## Work required
Transcribe everything in the listing below exactly, except the pictures.
::::
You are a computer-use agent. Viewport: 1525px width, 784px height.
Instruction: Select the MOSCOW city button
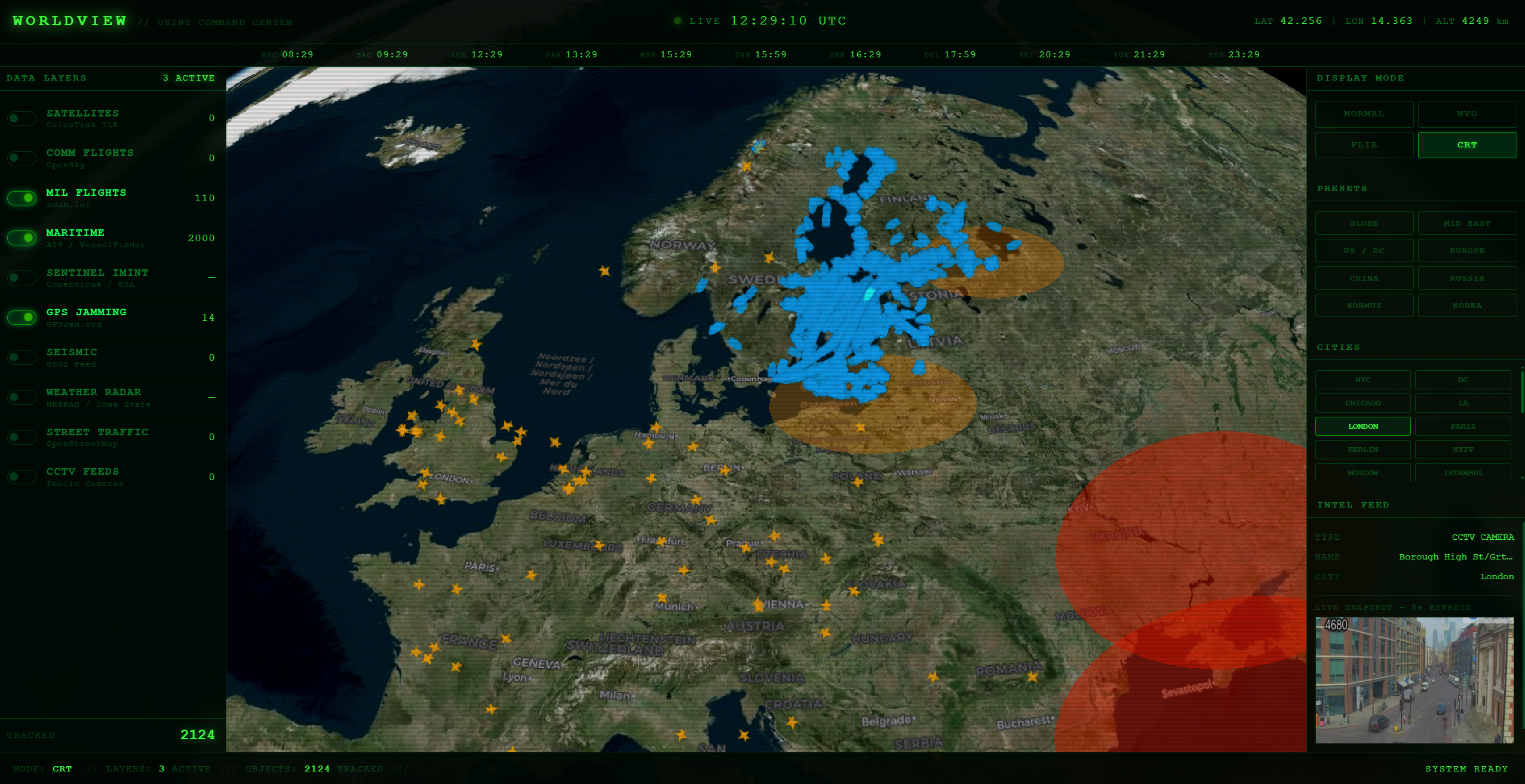point(1363,472)
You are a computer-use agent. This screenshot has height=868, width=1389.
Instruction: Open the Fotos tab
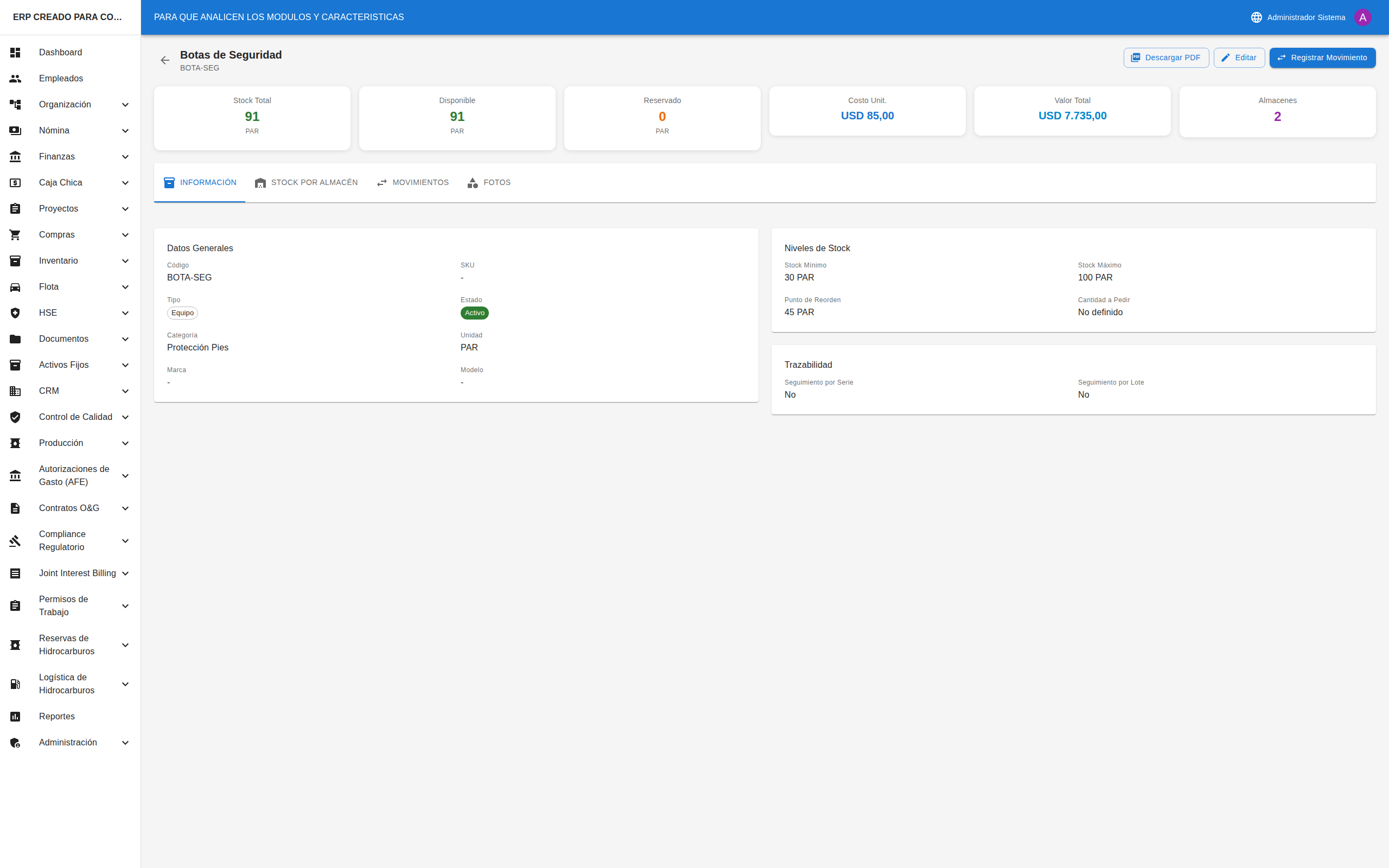point(489,183)
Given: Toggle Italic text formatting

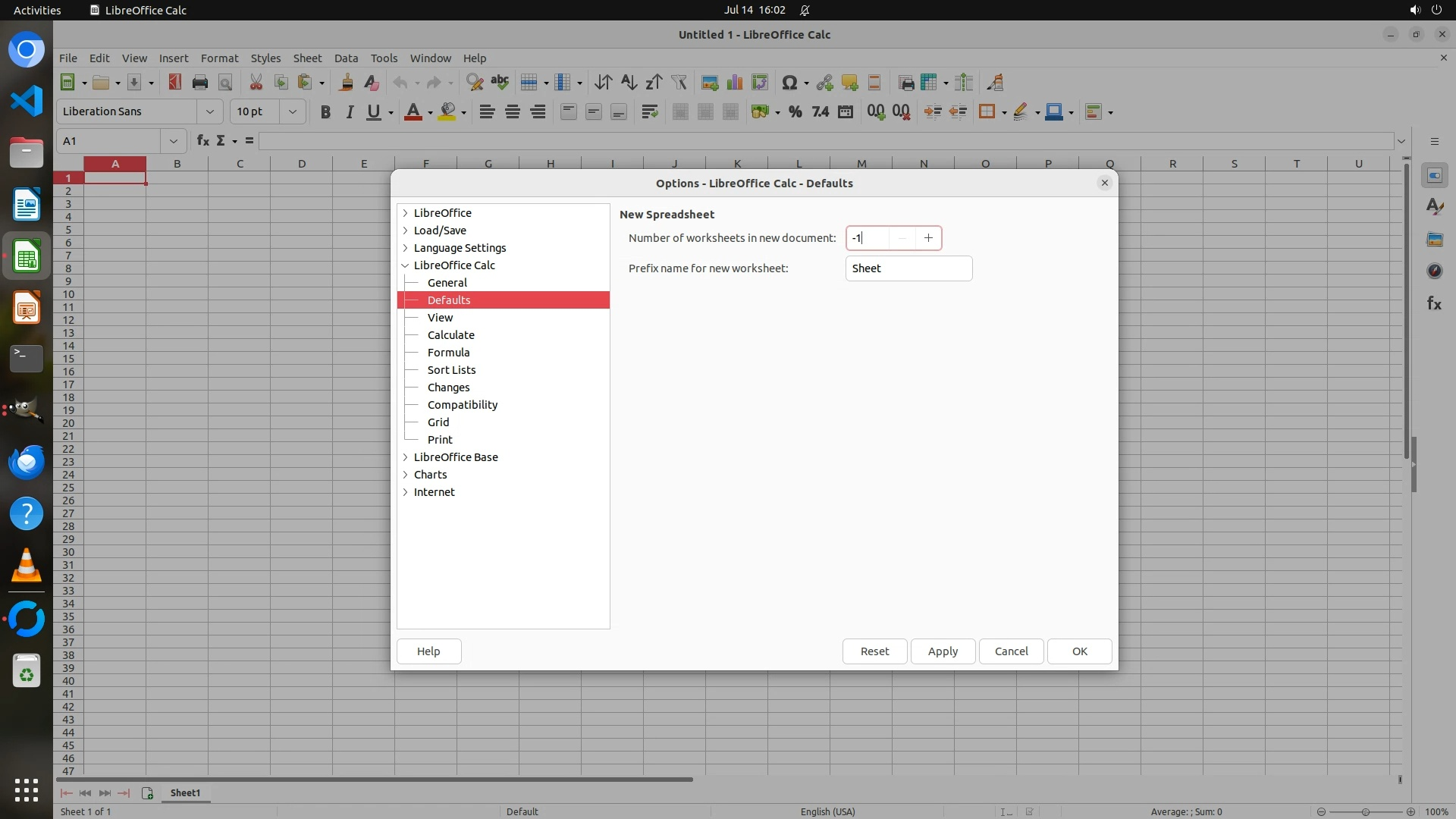Looking at the screenshot, I should pyautogui.click(x=350, y=112).
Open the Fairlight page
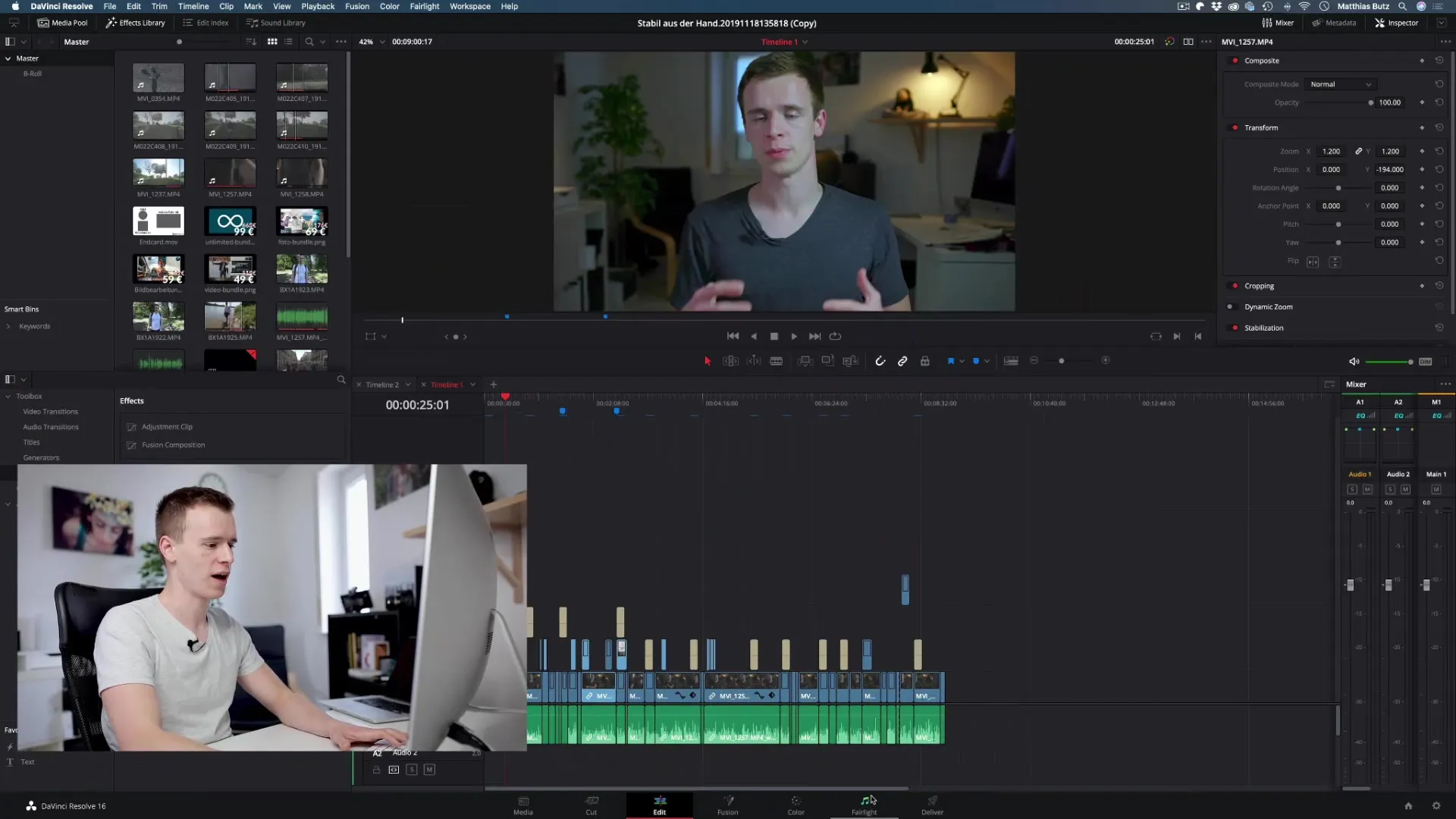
::::
## Expected answer
You are a computer-use agent. Viewport: 1525px width, 784px height.
Instruction: Select the MOSCOW city button
point(1363,472)
You are a computer-use agent. This screenshot has height=868, width=1389.
Instruction: Open the Fotos tab
point(489,183)
Given: Toggle Italic text formatting

Looking at the screenshot, I should pyautogui.click(x=350, y=112).
Open the Fairlight page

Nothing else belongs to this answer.